The next court we know about was down the hill at the mill superintendent’s house, once the home of the Ford family on the south side of Main Street, but occupied in the early 1900s by John Ross. This one was improved with a tall surrounding fence through which you could watch the ships coming and going at the Point. Frank Peirsol, son of physician James Peirsol, describes the scene around 1909 in his wonderful memoir:
“On Saturday afternoons, if the weather was favorable, the more athletically inclined members of the Mendocino Social Set would play tennis on the clay-court in back of the John Ross home. Those who did not care to play got all dressed up anyway, the men in their white flannels and straw boaters, the women in colorful organdies and huge garden hats. They would sit on the sidelines sipping tea and lemonade and always applauded politely when one of the players made an exceptionally fine shot.” Today, the Mendocino Music Festival puts up its tent right where the tennis court stood.
Auggie Heeser’s place also had a court just a block away on Albion Street. We don’t know if its surface was clay or grass, but his cousin Laura liked to have tennis parties there. Laura and her bookkeeper husband, George Lammers, lived out most of their lives here in this, the oldest house in Mendocino. The location of the court today is occupied by the interior parking lot of the Mendocino Hotel Garden Suites.
The young people of this place were early tennis enthusiasts, and it wasn’t long before they started fixing up for themselves a tennis court at the high school. By 1909, a new nicely graded tennis court was put in, with Ed Rasmussen doing the horse team work.
By the next year, the Beacon printed a sports column that reported tennis news, and the accomplishments of the inter-school competitions were closely followed. In 1927, hopes were high that the Mendocino Cardinals team would be good enough to win the big tournament held the next spring. And in fact, they were good enough and the 1928 champion team (pictured) consisted of Louis Borgna, Grace Nichols, Morton Swales, Thelma Silvia, and Clarence Hamblin.

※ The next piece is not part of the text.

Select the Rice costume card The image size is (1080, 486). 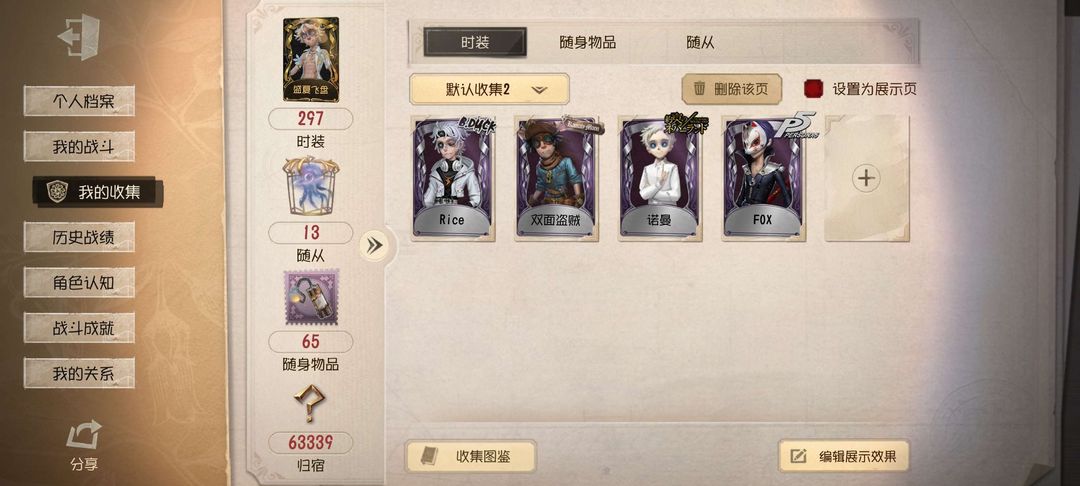pos(453,179)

Tennis continued through the 1930s at the high school. The Beacon reported that, “Every boy must sign for one sport or more. It is possible to be on three teams, if tennis is included in the three. Soccer, baseball, indoor baseball, volley ball, tennis, and track are the sports offered.” Students weren’t the only ones using the court. In 1938, the Russian Gulch Civilian Conservation Corps (CCC) camp boys were coming down to play weekend games.

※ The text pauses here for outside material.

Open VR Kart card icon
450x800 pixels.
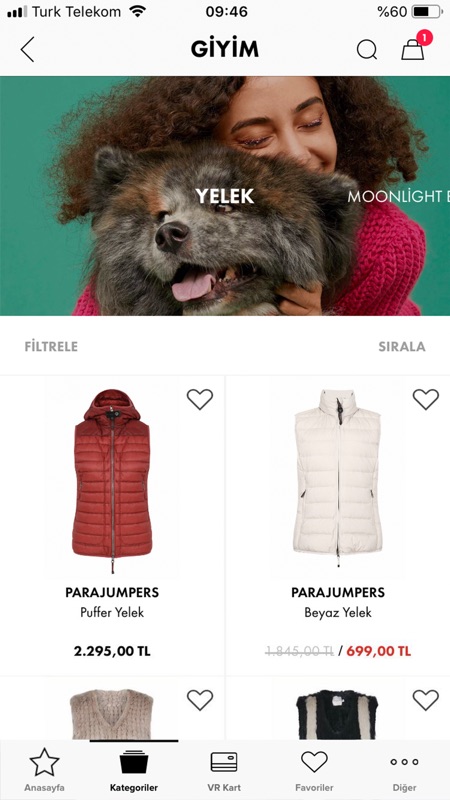tap(224, 762)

Fast forward to 1972 and we had the Mendocino Tennis Club, located 1.6 miles up Little Lake Road from Highway 1. Built by Gordon Chism on his own property, the three well-constructed courts were a response to the explosive interest in tennis nation-wide. Club members paid a $30 initiation fee and $9 a month for ten months (on the theory that approximately two months will be poor for playing in winter rain.) Competitions were organized with Fort Bragg and Ukiah teams and many clinics were offered.
Today, all these courts are a gone. But you can swing your racket in Fort Bragg at the public courts located in Bainbridge Park, or on the private courts at Little River Inn and at the Mendocino Sports Club.

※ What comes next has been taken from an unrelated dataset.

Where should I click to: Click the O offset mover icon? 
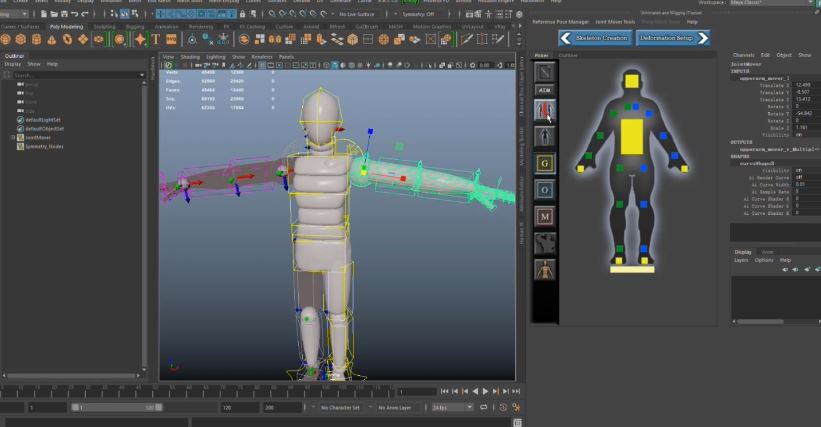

Finally, a word on tennis nomenclature. As a non-tennis player, I’ve always been puzzled by the words associated with the game. But now I know that most are derived from French and Arabic.
Racket derives from the Arabic rakhat, meaning the palm of the hand.
Deuce comes from à deux le jeu, meaning “to both is the game,” or the two players have equal scores.
Love is used for zero and is probably derived from l’œuf, French for “the egg,” which has the same shape as a zero.
And it is generally agreed that the word tennis comes from the French tenez, the plural imperative form of the verb tenir, to hold, meaning “hold!” “receive!” or “take!” It is an interjection once used as a call from the server to his/her opponent to indicate that they were about to serve.